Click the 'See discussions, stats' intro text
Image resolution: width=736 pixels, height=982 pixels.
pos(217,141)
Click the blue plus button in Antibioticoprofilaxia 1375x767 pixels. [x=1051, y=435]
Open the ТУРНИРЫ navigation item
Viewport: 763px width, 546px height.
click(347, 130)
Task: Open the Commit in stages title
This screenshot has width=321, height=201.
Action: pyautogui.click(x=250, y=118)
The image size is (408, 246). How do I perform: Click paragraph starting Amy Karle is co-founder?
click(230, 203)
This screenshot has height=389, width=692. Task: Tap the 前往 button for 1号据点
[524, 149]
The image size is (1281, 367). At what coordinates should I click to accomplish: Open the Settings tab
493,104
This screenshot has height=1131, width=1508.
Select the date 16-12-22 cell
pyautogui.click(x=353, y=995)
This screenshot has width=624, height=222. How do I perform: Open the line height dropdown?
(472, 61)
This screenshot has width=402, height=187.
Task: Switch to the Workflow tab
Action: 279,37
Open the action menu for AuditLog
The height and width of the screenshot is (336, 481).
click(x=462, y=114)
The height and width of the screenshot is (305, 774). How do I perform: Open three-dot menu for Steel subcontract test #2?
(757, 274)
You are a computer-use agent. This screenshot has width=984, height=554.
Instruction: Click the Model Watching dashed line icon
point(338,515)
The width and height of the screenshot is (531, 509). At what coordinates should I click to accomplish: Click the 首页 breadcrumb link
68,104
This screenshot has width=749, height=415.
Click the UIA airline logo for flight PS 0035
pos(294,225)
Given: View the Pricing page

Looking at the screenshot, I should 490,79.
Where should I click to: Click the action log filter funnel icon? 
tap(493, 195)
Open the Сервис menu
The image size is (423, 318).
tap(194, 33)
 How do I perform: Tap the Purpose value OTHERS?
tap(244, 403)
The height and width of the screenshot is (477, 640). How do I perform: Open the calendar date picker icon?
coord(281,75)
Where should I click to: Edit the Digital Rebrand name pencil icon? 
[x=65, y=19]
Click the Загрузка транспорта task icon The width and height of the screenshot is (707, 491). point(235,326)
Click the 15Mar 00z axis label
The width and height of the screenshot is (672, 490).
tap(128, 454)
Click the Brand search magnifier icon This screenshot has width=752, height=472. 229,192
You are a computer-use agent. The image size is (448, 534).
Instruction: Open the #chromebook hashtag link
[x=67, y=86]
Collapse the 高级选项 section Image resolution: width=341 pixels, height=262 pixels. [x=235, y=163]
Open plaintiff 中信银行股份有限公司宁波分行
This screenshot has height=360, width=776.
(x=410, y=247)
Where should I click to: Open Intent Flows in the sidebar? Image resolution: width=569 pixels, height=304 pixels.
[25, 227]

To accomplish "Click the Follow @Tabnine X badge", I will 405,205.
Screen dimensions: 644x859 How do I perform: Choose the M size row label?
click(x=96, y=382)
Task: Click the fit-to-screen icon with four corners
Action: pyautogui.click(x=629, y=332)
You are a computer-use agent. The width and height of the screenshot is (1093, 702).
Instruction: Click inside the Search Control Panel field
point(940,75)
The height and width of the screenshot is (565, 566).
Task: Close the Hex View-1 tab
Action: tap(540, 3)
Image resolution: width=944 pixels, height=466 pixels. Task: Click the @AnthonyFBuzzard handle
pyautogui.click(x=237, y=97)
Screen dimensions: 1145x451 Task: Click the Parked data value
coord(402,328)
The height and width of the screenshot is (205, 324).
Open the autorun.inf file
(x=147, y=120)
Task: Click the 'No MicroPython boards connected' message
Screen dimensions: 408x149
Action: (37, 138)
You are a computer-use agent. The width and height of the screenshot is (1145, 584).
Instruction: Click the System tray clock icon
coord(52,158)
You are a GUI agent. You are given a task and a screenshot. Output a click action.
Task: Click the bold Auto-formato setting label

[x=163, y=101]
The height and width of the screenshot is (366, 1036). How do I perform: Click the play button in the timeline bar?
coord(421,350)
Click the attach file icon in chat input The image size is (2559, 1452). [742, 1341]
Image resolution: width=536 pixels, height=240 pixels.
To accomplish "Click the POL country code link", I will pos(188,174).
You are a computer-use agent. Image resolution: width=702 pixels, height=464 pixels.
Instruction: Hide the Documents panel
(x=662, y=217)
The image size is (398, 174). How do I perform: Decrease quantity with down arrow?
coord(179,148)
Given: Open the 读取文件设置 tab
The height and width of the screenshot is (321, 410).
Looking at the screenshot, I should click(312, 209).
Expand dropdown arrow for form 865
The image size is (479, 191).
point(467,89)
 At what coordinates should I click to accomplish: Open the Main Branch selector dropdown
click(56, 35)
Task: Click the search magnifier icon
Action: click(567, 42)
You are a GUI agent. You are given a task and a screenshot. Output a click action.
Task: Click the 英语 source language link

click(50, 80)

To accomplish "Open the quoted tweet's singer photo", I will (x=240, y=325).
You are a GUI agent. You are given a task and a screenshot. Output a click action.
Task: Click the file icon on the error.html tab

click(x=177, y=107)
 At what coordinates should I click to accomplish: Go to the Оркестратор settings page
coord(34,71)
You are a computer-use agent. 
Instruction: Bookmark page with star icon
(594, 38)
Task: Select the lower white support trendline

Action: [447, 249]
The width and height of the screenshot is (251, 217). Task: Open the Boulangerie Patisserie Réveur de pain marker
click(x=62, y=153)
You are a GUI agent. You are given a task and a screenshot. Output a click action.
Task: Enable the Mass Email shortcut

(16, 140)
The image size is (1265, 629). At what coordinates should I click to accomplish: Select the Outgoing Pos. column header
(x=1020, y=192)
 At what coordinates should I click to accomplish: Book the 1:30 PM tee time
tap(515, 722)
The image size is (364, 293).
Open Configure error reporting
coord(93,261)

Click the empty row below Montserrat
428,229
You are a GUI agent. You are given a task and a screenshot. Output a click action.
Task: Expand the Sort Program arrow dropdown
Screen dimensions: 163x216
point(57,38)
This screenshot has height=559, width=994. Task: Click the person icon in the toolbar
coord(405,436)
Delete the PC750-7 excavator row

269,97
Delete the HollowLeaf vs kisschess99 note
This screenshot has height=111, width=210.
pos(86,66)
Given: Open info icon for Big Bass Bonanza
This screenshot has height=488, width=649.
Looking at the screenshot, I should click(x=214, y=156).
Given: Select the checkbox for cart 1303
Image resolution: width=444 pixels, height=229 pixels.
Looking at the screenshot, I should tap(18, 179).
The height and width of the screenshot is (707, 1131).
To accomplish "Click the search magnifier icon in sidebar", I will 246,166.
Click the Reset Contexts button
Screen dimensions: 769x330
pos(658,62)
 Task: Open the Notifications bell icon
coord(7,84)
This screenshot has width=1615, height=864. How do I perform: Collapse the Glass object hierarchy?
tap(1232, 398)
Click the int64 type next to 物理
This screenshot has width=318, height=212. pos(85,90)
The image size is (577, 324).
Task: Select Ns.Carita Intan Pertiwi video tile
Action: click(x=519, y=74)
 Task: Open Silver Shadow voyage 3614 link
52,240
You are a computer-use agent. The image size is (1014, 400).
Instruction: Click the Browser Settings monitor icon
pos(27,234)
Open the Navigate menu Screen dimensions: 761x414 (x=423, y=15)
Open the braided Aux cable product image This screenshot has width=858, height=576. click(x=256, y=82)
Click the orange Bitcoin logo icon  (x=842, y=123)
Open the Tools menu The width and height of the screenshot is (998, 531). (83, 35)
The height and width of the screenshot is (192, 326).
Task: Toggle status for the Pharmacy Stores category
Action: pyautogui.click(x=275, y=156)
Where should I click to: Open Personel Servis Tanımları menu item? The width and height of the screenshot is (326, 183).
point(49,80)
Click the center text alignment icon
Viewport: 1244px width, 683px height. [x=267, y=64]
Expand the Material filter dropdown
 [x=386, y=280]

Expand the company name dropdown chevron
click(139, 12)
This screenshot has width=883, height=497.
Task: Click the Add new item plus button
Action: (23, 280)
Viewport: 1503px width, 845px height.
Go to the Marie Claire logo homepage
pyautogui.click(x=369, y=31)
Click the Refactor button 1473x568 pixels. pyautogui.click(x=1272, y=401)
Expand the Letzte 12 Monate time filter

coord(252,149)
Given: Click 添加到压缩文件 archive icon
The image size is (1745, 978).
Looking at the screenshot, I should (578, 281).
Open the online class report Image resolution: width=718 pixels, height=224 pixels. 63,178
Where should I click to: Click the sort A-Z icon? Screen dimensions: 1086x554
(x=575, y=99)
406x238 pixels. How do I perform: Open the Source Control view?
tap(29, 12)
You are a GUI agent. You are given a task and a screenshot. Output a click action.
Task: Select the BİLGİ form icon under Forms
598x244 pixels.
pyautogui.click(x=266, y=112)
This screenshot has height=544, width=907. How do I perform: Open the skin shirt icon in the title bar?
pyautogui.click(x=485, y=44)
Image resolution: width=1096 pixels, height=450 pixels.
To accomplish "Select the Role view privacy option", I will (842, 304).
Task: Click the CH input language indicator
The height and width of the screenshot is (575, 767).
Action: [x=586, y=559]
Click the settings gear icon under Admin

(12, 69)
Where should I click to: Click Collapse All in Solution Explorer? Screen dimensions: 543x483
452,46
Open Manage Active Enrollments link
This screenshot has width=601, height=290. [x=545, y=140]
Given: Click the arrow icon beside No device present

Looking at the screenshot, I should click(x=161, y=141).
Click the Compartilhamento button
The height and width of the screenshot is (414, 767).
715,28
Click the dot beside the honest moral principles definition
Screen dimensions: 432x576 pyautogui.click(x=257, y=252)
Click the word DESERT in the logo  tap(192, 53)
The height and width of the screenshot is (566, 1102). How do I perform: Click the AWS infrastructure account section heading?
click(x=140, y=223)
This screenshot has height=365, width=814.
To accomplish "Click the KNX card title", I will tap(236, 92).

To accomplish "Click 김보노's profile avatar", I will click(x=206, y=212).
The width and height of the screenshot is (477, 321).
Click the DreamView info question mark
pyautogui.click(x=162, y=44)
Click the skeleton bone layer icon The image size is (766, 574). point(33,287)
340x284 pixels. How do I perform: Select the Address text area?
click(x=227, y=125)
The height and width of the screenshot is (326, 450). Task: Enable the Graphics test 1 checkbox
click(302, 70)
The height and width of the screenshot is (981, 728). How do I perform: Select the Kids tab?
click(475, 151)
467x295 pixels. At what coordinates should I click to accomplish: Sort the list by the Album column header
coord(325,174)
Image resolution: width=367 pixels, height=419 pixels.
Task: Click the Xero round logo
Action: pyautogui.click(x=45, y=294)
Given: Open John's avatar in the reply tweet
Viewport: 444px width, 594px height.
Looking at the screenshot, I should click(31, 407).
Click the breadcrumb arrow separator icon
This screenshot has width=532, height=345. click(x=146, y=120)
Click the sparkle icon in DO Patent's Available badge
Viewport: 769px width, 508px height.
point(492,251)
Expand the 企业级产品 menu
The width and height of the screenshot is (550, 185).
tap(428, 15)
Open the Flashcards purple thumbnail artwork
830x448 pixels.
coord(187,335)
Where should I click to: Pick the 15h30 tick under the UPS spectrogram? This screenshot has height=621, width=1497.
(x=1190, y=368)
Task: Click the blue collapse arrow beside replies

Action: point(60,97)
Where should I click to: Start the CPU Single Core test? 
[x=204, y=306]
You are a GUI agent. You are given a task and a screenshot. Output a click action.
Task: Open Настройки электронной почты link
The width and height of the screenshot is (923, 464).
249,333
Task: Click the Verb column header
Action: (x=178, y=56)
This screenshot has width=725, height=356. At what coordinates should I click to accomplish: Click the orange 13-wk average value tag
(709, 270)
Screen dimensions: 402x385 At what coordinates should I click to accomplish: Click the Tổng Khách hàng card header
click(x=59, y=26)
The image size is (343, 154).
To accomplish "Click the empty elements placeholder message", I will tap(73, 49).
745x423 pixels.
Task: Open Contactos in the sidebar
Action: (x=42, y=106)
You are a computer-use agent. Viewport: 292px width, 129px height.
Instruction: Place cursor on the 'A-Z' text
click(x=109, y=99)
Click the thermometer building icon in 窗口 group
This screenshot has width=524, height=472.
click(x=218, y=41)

----

Filter the listing above by the word "avatar"; copy each line that passes.

## RESULT OF THIS EXERCISE
To accomplish "Click 김보노's profile avatar", I will click(x=206, y=212).
Given: Open John's avatar in the reply tweet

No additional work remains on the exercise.